LLMs Still Suck at Logical Reasoning

LESSWRONG
LW

LLMs Still Suck at Logical Reasoning — LessWrong

I like to use LLMs to help verify math problems and reinforce my own understanding and while most of the time I enhance my learning, sometimes I get a hard reminder that LLMs are still not perfect at the core task any problem solving -- logical reasoning.

A problem that inspired this post is below.

Every viewer who bought a ticket in the first row of the cinema took one of the seats in that row. All n seats are occupied, but no one is in the correct seat. The ticket-collector may repeatedly swap two neighbouring viewers, but only when both of those viewers are sitting in the wrong seats. Can he always end up with everyone in their own seat?

It's a classic CS leetcode type of algorithmic problem wrapped in a seating puzzle. The core question is, given a sequence of permuted numbers can we arrange them into correct ordering?

After drafting my solution, I asked ChatGPT o3 for its solution. Here's the response it gave.

Then it even proceeded to go over an example. The solution seems well constructed and elaborate, except that it's wrong. This general algorithm doesn't handle the edge case when the current number is swapped with a number that's one position away from its correct location. This edge case refutes the whole constructed solution. So I proceed to ask GPT to go over the tricky case of 5,3,1,2,4. Here we can't start with 1 and swap it with 3 because that'll put 3 in its correct location and block 5. Here's the reasoning ChatGPT provided:

Notice the transition from step 3 to 4 is completely nonsensical. When we move 1 to its correct location at step 3, then according to the algorithm we need to start swapping 2 but we can't do it because 3 is already in its correct position so 2 is blocked. To bypass its own logical gap, ChatGPT pretended like it didn't notice the violation, and at step 4 somehow 2 magically moved by two positions to its correct location. Then at step 5 there's no change at all. So instead of admitting that the original solution doesn't work, ChatGPT tricks counterexamples to work. Sfter pointing that out, I get a classic "so sorry you're right response".

Now it acknowledges the mistake and proceeds to solve the example correctly but without modifying the general algorithmic solution. And what use is a solution in problem solving if it only handles a specific case?

Then I test Gemini 2.5 Pro hoping I will get a clearer response. But oh well! It starts off by saying there's no solution. Then provides a counterexample which CAN actually be solved.

Then I explain how to solve the "counterexample" without violating the conditions of the problem and get a "so sorry" response.

Then it gave me a general solution that was wrong and couldn't handle my tricky case!

So Gemini resorted back to its original answer that the problem is not solvable.

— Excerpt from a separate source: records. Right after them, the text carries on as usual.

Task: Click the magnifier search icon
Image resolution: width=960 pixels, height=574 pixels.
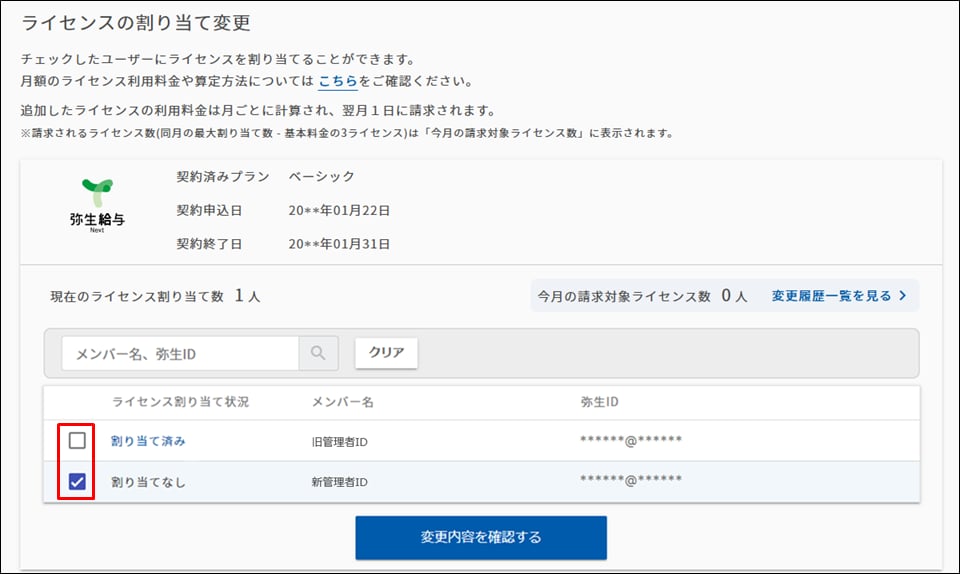Action: pyautogui.click(x=319, y=353)
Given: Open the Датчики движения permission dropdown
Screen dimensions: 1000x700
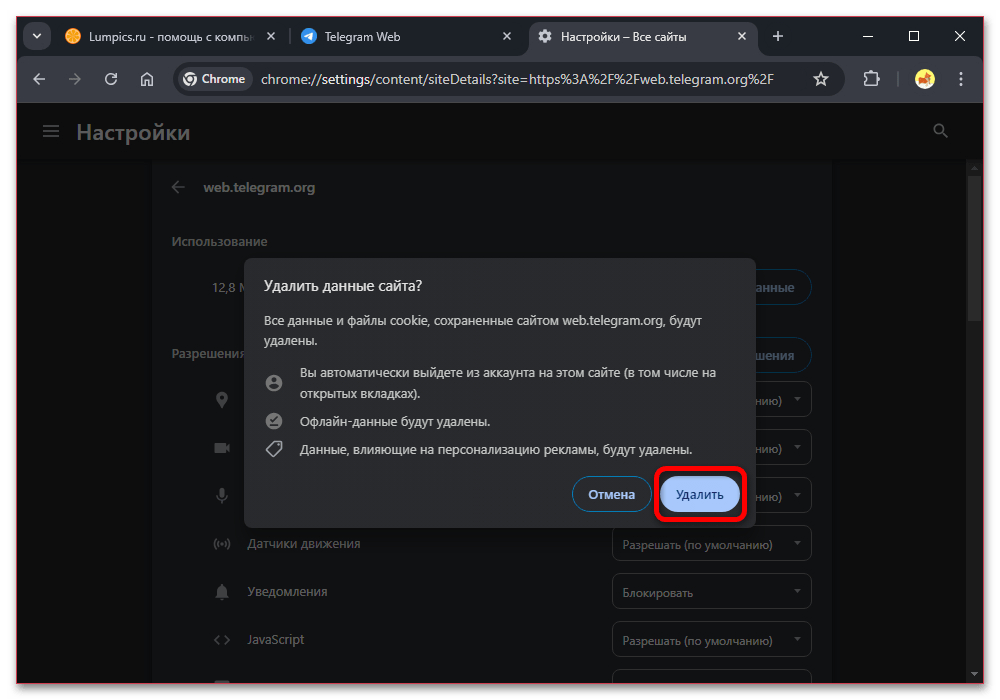Looking at the screenshot, I should pyautogui.click(x=711, y=545).
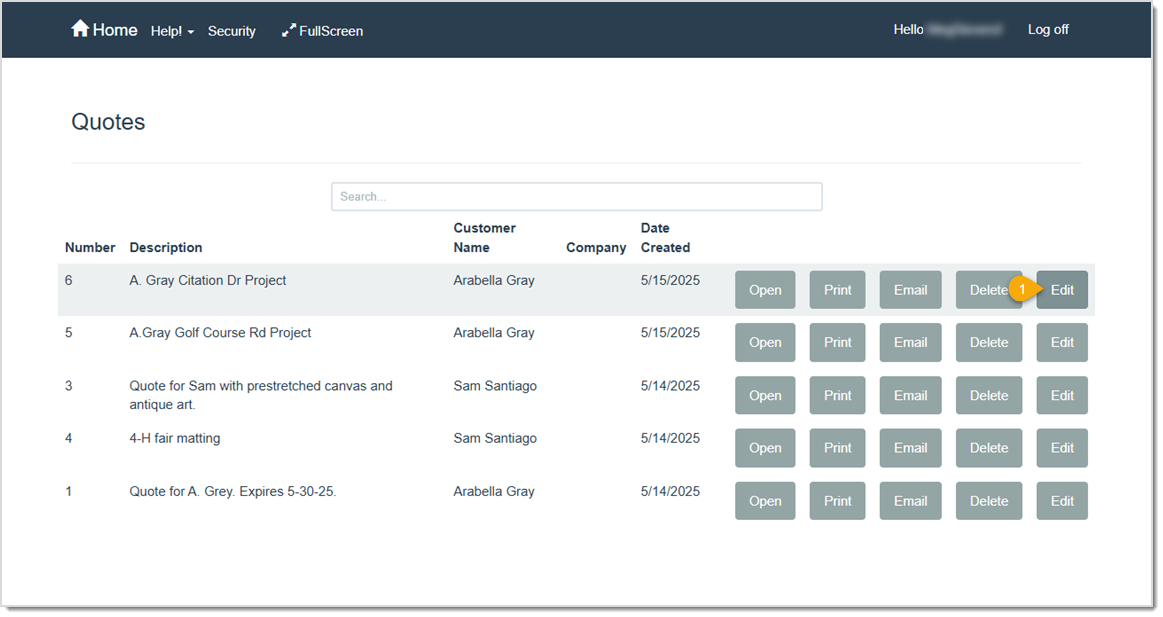Click into the Search quotes field

coord(576,196)
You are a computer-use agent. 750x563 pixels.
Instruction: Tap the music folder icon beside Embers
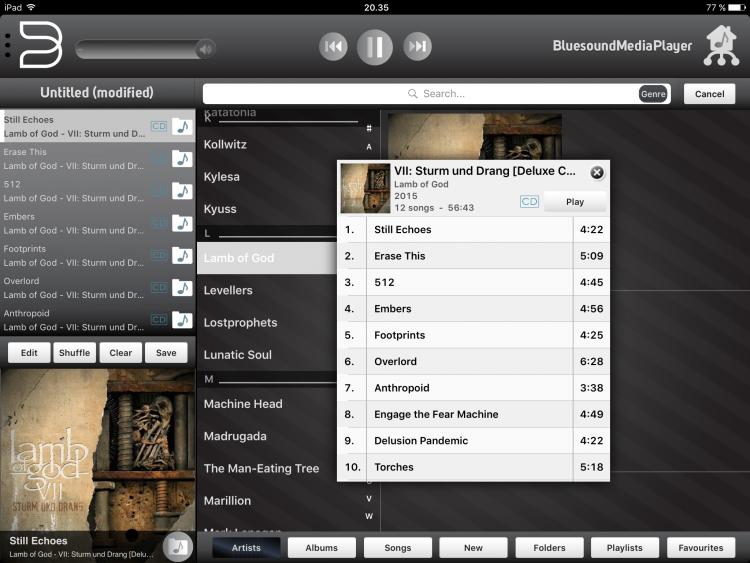click(182, 223)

Then I asked if it's possible to modify the algorithm to solve the example, and it gave me a solution that solves the example but didn't generalize it.

So Gemini kept going back and forth between Yes and No and getting more confused in its own reasoning. Finally it ended up stating that the algorithm needs to be "intelligent enough" to solve the problem. Duh!

Then I tested Grok 3, but it spitted a total nonsense mash of mathematical notations mixed with hairy explanations without any structured reasoning.

It pretty much reasoned about the initial conditions of the problem, and attempted to generalize the swapping logic but didn't even try to come up with an algorithm.

As a last chance for redemption, I uploaded my solution to ChatGPT and asked to verify or refute it. It happily consumed it and gave me the final verdict:

It even pointed out that my proof isn't perfect. Well, thanks!

My final verdict is that I still cannot be sure if my solution is correct because after all the back-n-forths and flawed logic I have trust issues about LLMs' opinion on proofs.

So the key takeaway -- LLMs are great but still far from strong logical chain of reasoning.

P.S. I'm curious how Grok 4 would handle this problem as there are claims it's much stronger in math, but I don't have a subscription so didn't get a chance to test it.